▶ [Rows]
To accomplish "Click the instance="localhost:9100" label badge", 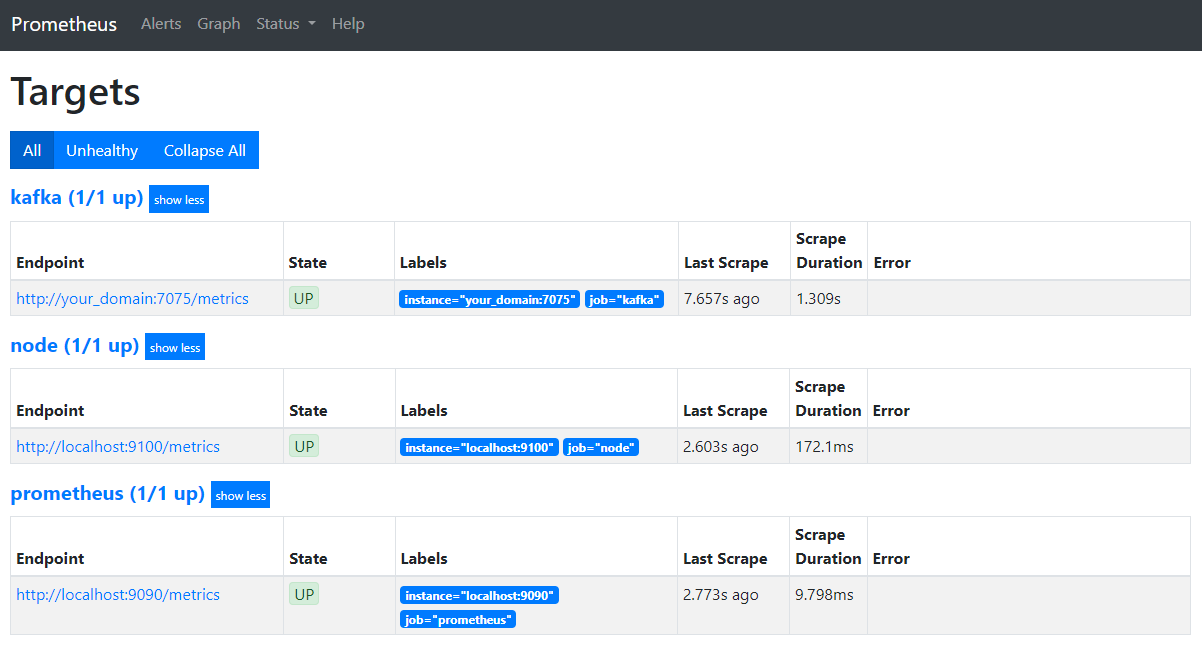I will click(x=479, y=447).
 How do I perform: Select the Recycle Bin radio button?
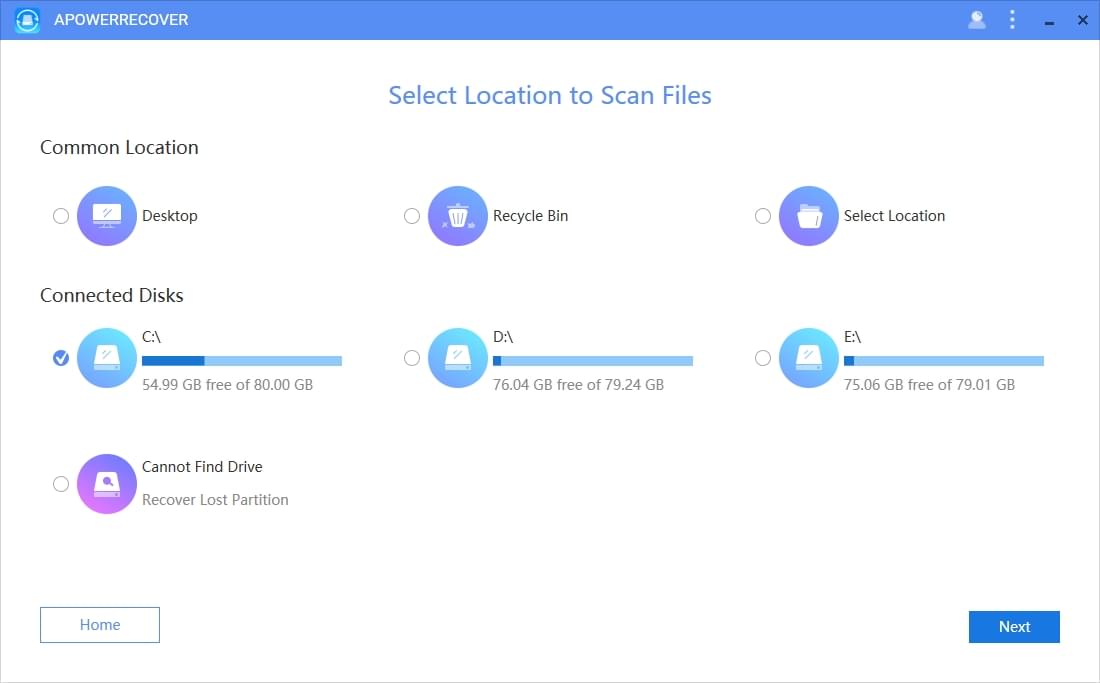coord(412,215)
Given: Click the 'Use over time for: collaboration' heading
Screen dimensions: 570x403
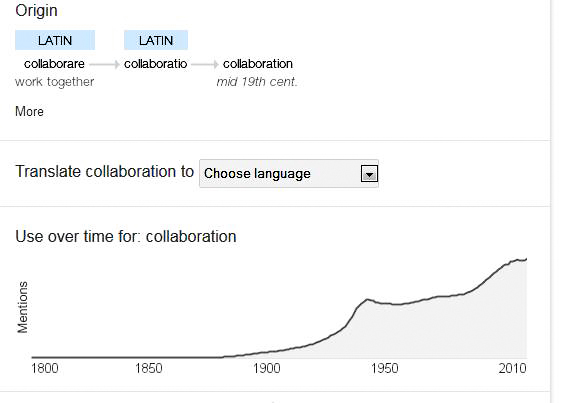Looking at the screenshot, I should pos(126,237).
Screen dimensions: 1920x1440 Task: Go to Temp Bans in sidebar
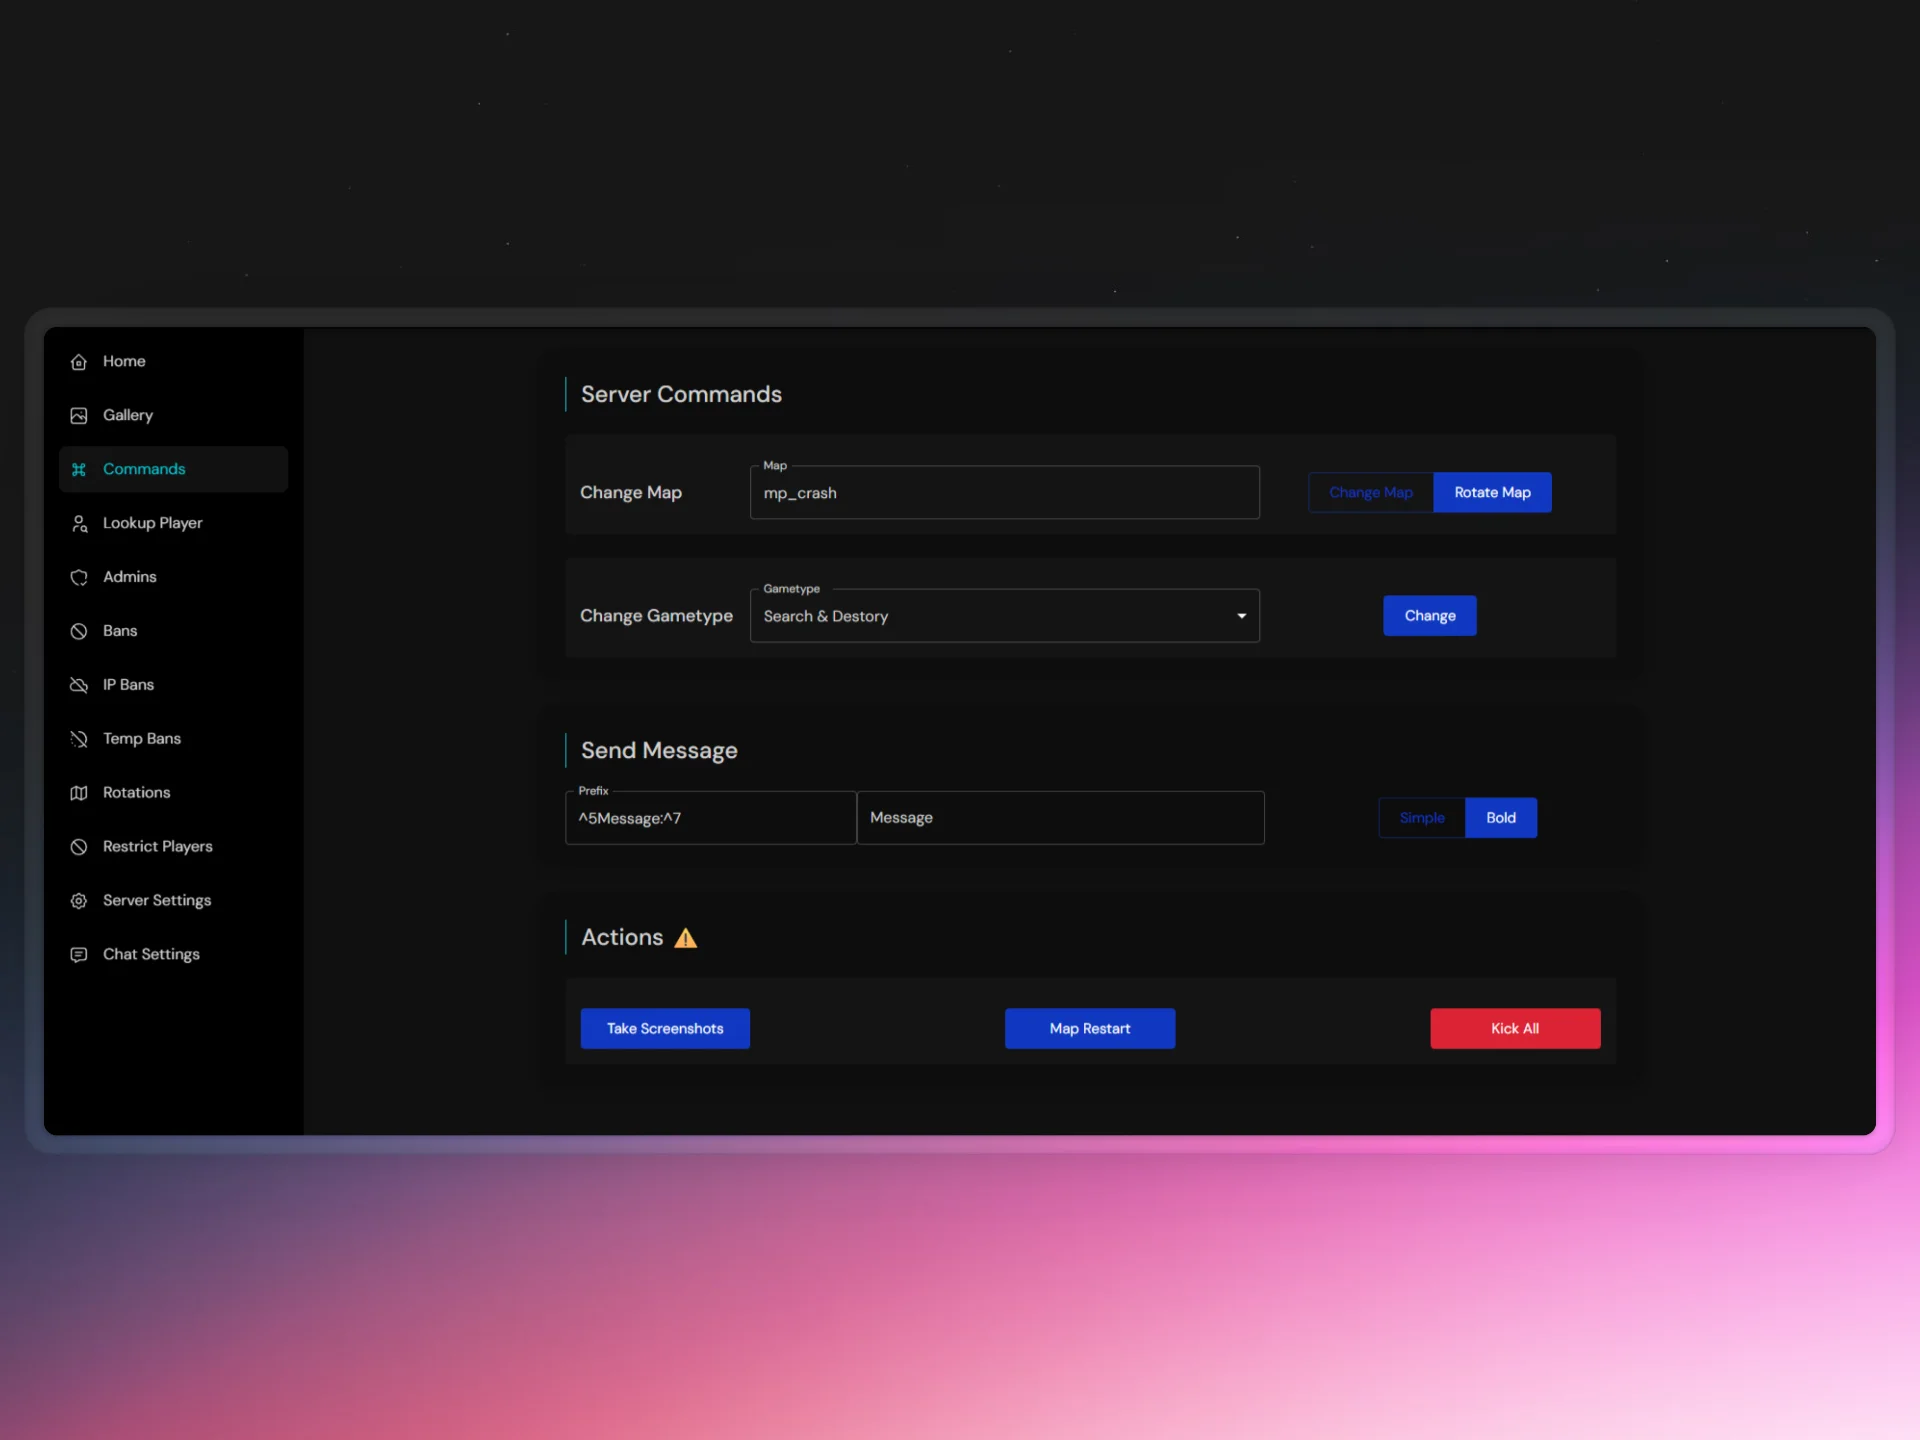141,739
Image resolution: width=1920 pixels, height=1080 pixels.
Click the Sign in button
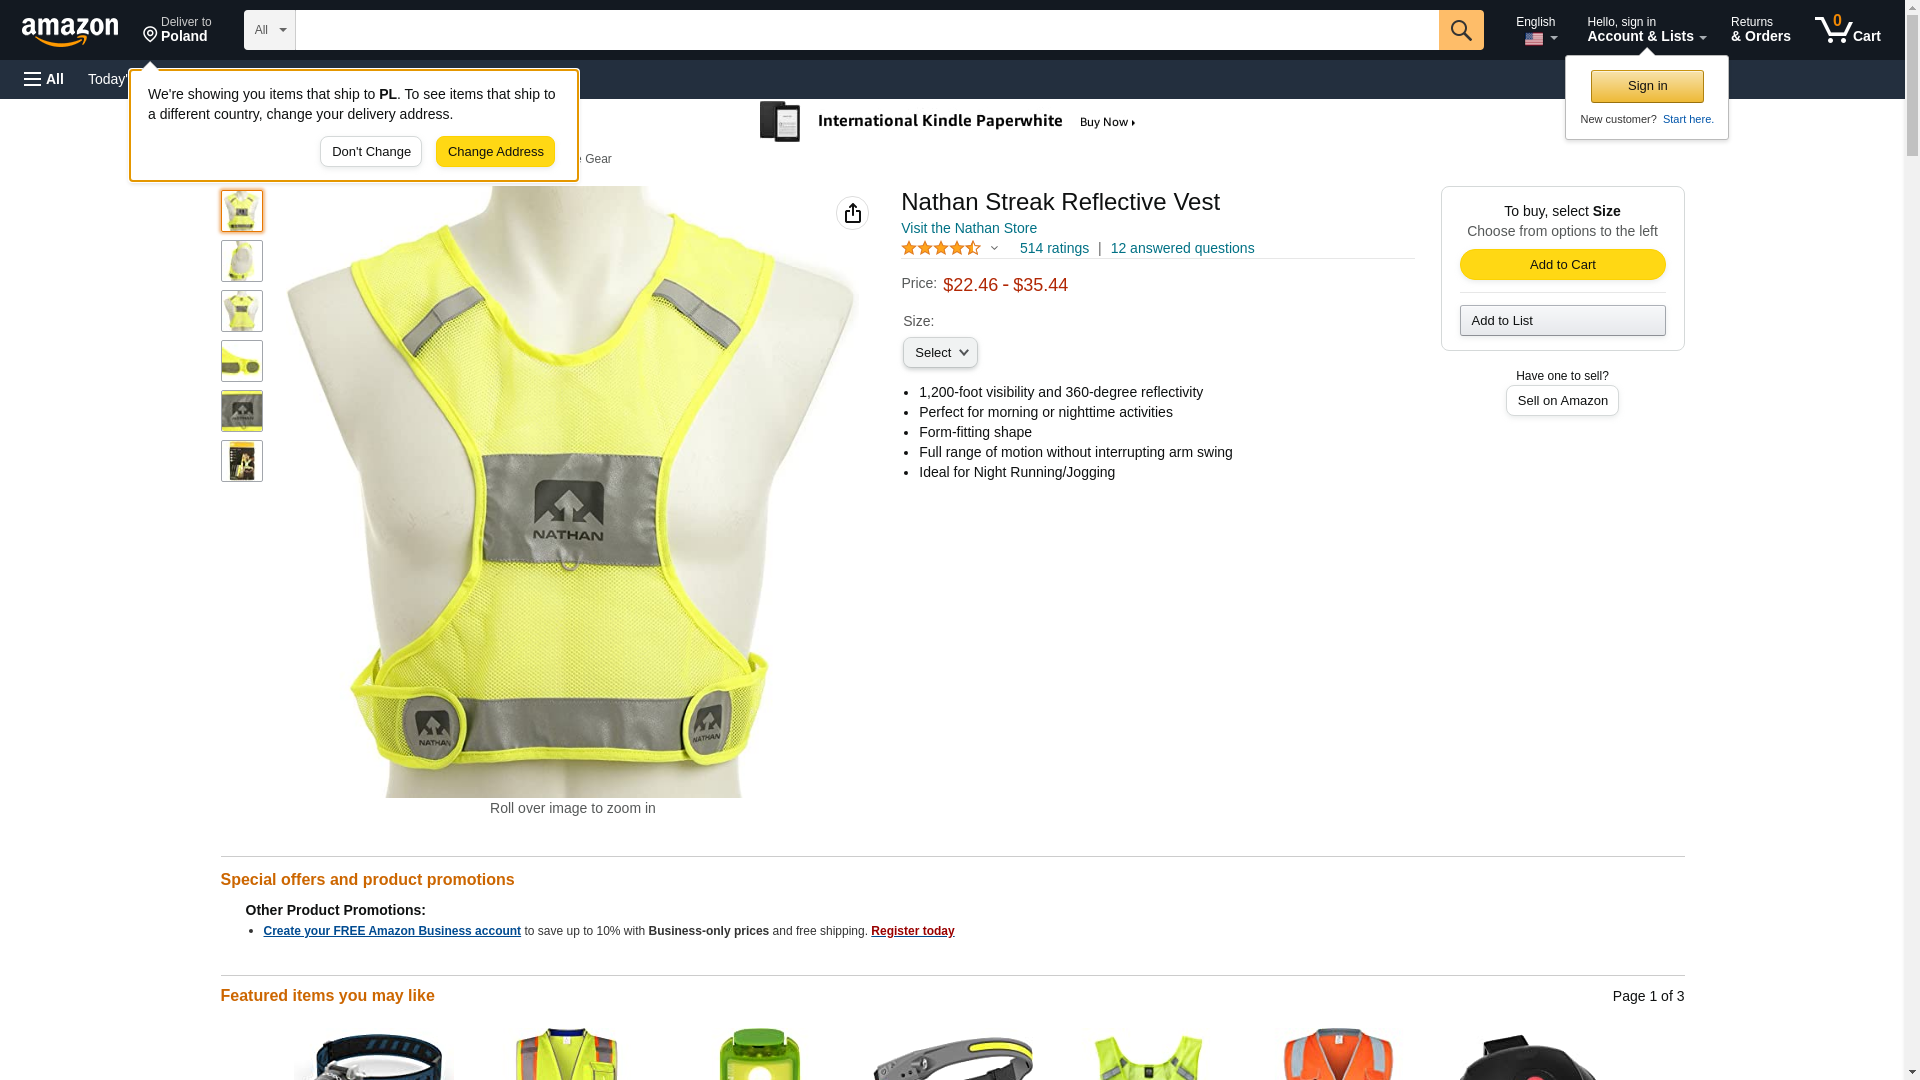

▶ [Directions] Convert everything in the listing from the line containing "Given: Click the" down to the end of the listing into a JSON list of strings, one string per line, omitting blank lines and leaving the pictures out.

▶ [Correct response]
[
  "Given: Click the 'Use over time for: collaboration' heading",
  "Screen dimensions: 570x403",
  "Looking at the screenshot, I should pos(126,237).",
  "Screen dimensions: 1920x1440 Task: Go to Temp Bans in sidebar",
  "141,739",
  "Image resolution: width=1920 pixels, height=1080 pixels.",
  "Click the Sign in button"
]